_WRITTEN PROBLEM_: Reproduce the stretch of the forest fire discussion from "First you would" through "mitigating the effects.", swapping "softwood" for "hardwood".

_ARTICLE_:
— Start —

Giant forest fires are caused by invasive humans and neglecting forests. Climate change plays a minor role by modification of seasons, but the primary cause is overwhelmingly humans tampering with the ecosystem. Don't kid yourself. It's human interference in the ecosystem.
The solution is "all the above". Yes, producing less co2 is important. But what will make an immediate and far reaching impact is proper forest management. Fire is a natural part of an ecosystem but humans tend to interfere with that.
Prescribed fires at chokepoints to create firebreaks is the easiest and most effective way to create healthy forests. Logging cuts can create firebreaks and benefit local economies.
Unfortunately this isn't the narrative told in the news.
Have you ever looked at Canada on a map? It’s impossibly big, Quebec alone is 3X the size of France, only the southern edge has significant population, and the rest is mostly wild (unmanaged) forest. And how the heck do you propose managing that?
You let the logging industry in and do sustainable cutting. A popular trope in the 70s-90s was how the logging industry was going to cut down all the worlds trees and we must stop them. If these forests are indeed as vast as you claim I would not worry about it if the logging was done with sustainability in mind.
First you would have to shut down the softwood lumber dispute from the USA. Then you'd have to start rebuilding the forestry infrastructure that was mostly bought out and moved to the USA decades ago... What's happening now is sustainable, where it's still happening - just a pale shadow of what used to happen. And then there's huge spaces that are entirely inaccessible (no roads, no flight access, and hostile weather). Not saying it's not doable, just that there are a lot of barriers.
(note : I just live here, but the forestry I remember being involved in everything - good and bad yes - as a child has been gone since the USA started vacuuming all the companies doing it up. So largely have the jobs gone, too).
The existence of cap and trade and emissions trading schemes prove there's greater interest in profiting off climate change than mitigating the effects.
Paradoxically, a refusal to "put a monetary value on life" means that life is often undervalued. Ross Shachter relates an experience with a government agency that commissioned a study on removing asbestos from schools. The decision analysts performing the study assumed a particular dollar value for the life of a school-age child, and argued that the rational choice under that assumption was to remove the asbestos. The agency, morally outraged at the idea of setting the value of a life, rejected the report out of hand. It then decided against asbestos removal — implicitly asserting a lower value for the life of a child than that assigned by the analysts.
-- Russell and Norvig, Artificial Intelligence: A Modern Approach, 4th US ed.
Removing schemes like cap and trade or Pigouvian carbon taxes because money is involved is a great way to end up doing nothing about carbon emissions.
parts of Australia, parts of Greece, the US Sierra Mountains, the US Rocky Mountains, German forests, extensively in the global Far North.. for the last decade.

— End —

_MATERIAL PROVIDED_:

— Start —

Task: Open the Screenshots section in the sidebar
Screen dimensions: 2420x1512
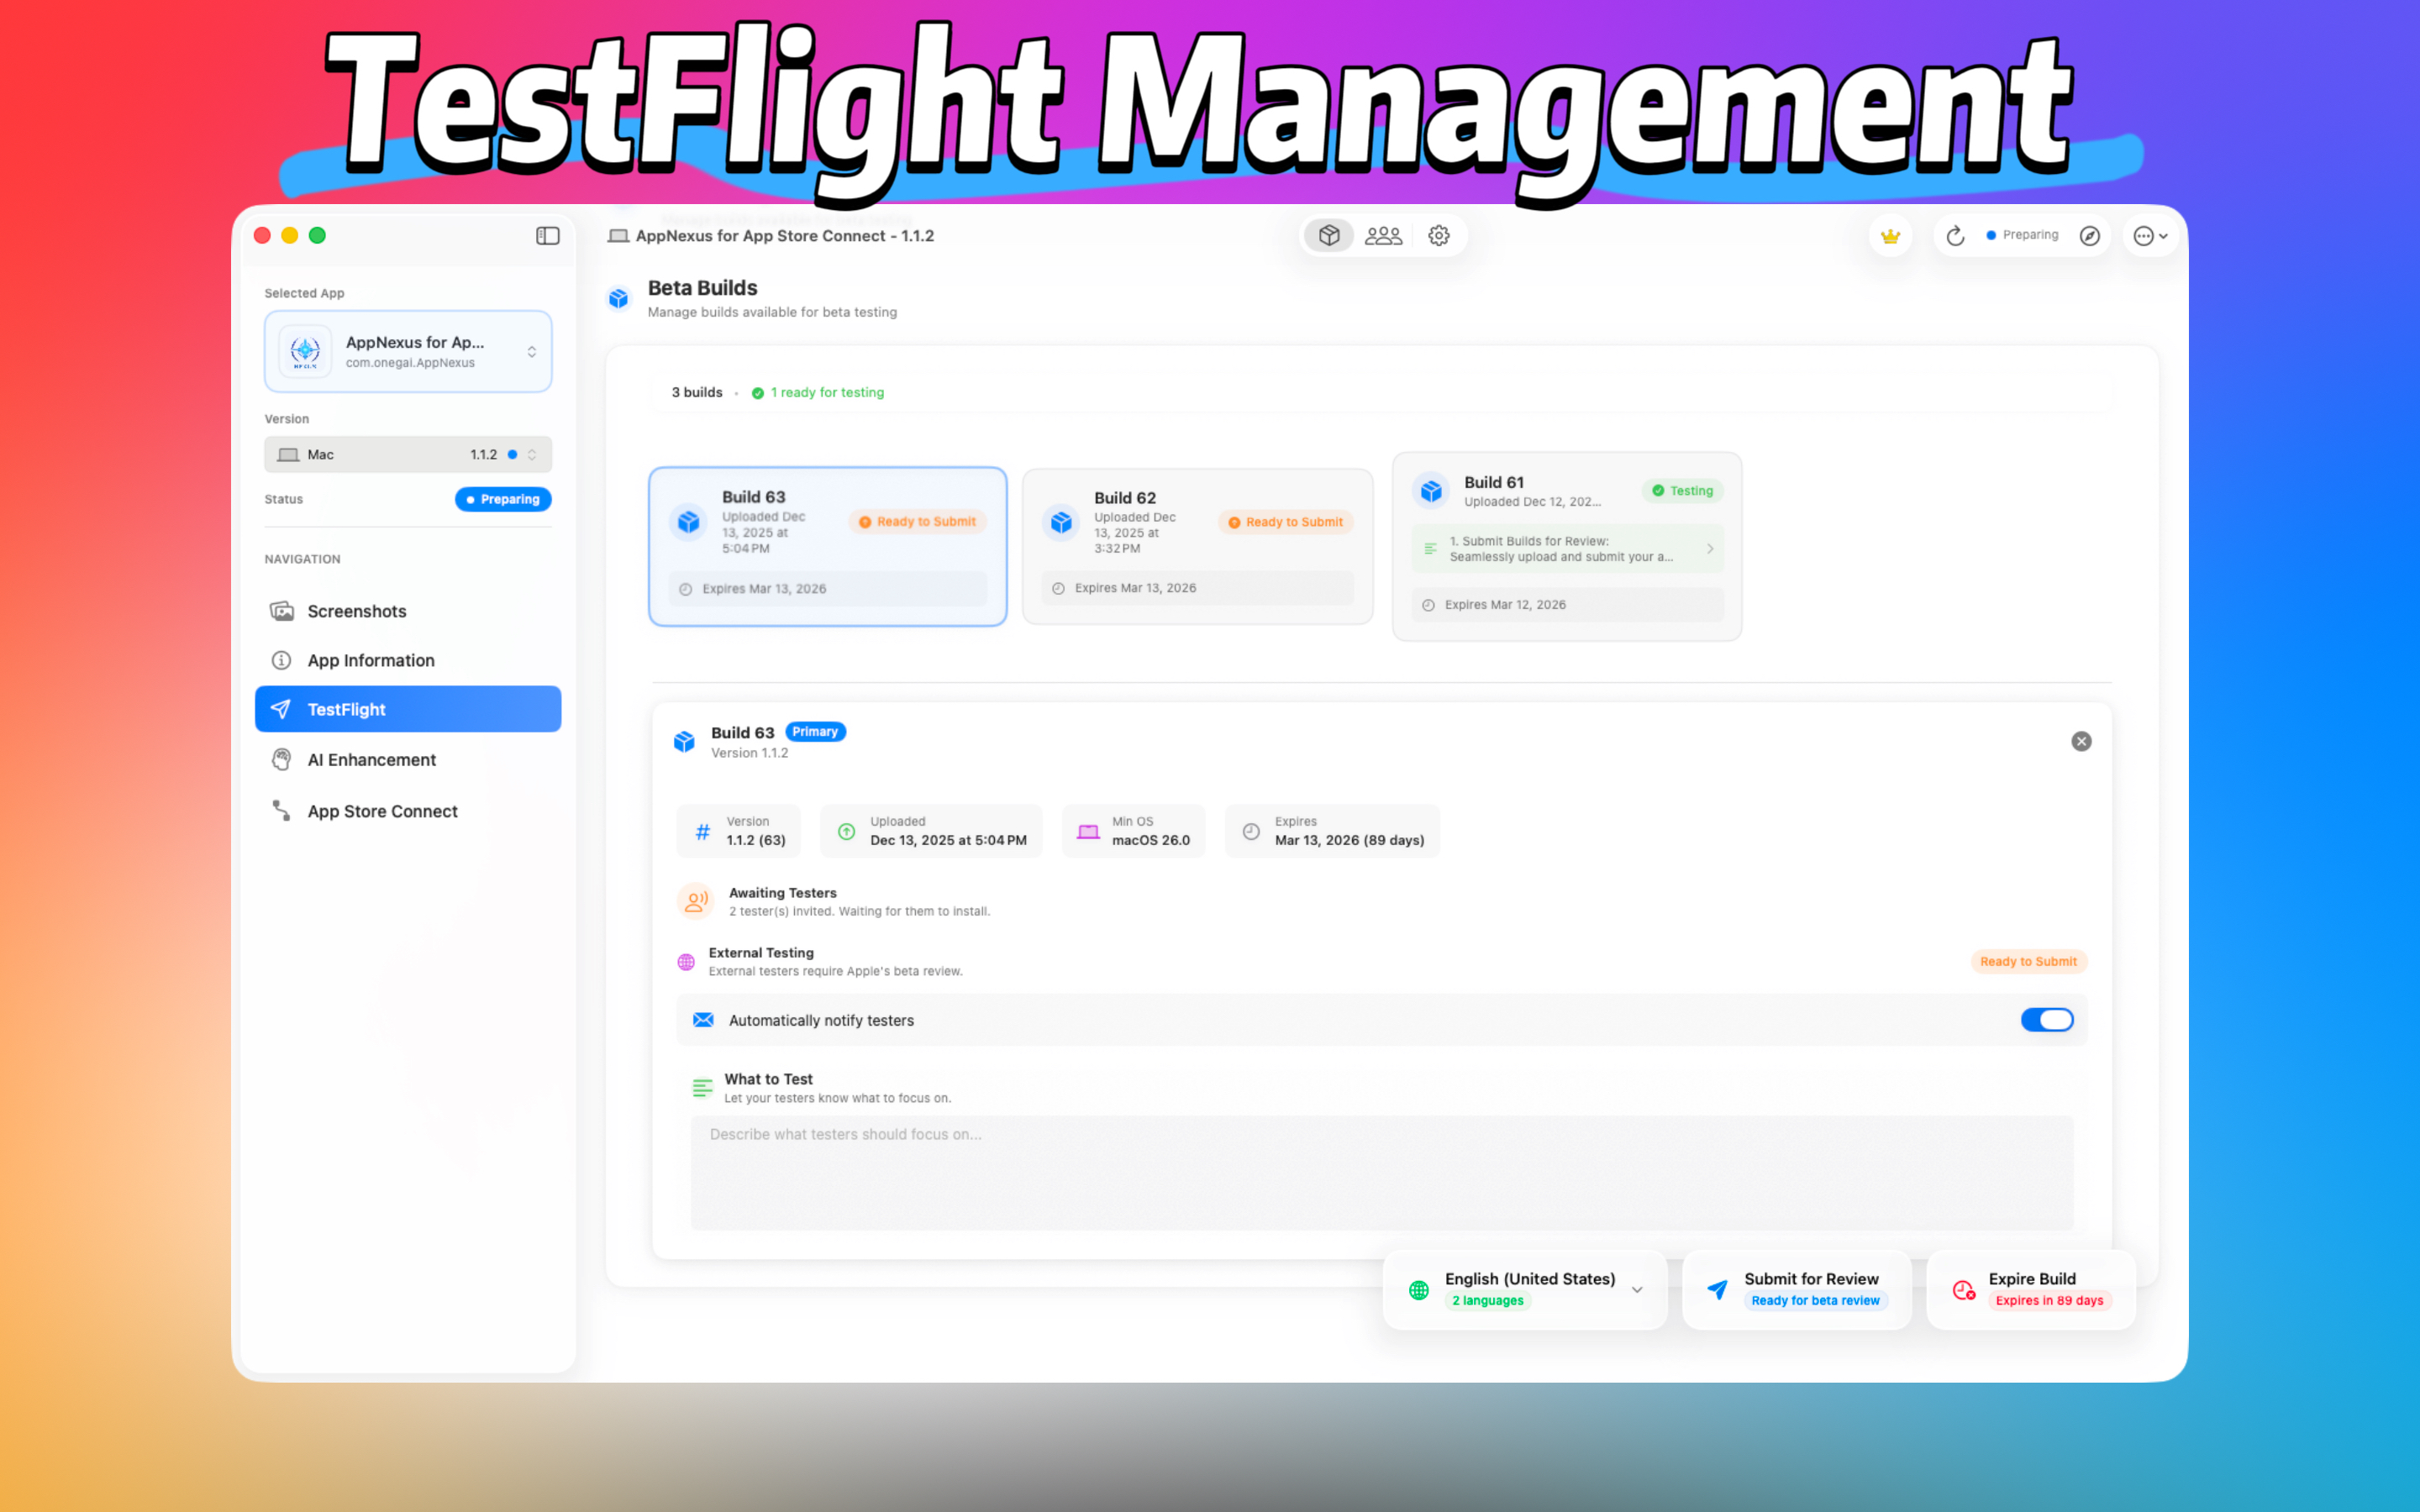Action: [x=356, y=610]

— End —

_EXERCISE SOLUTION_:
First you would have to shut down the hardwood lumber dispute from the USA. Then you'd have to start rebuilding the forestry infrastructure that was mostly bought out and moved to the USA decades ago... What's happening now is sustainable, where it's still happening - just a pale shadow of what used to happen. And then there's huge spaces that are entirely inaccessible (no roads, no flight access, and hostile weather). Not saying it's not doable, just that there are a lot of barriers.
(note : I just live here, but the forestry I remember being involved in everything - good and bad yes - as a child has been gone since the USA started vacuuming all the companies doing it up. So largely have the jobs gone, too).
The existence of cap and trade and emissions trading schemes prove there's greater interest in profiting off climate change than mitigating the effects.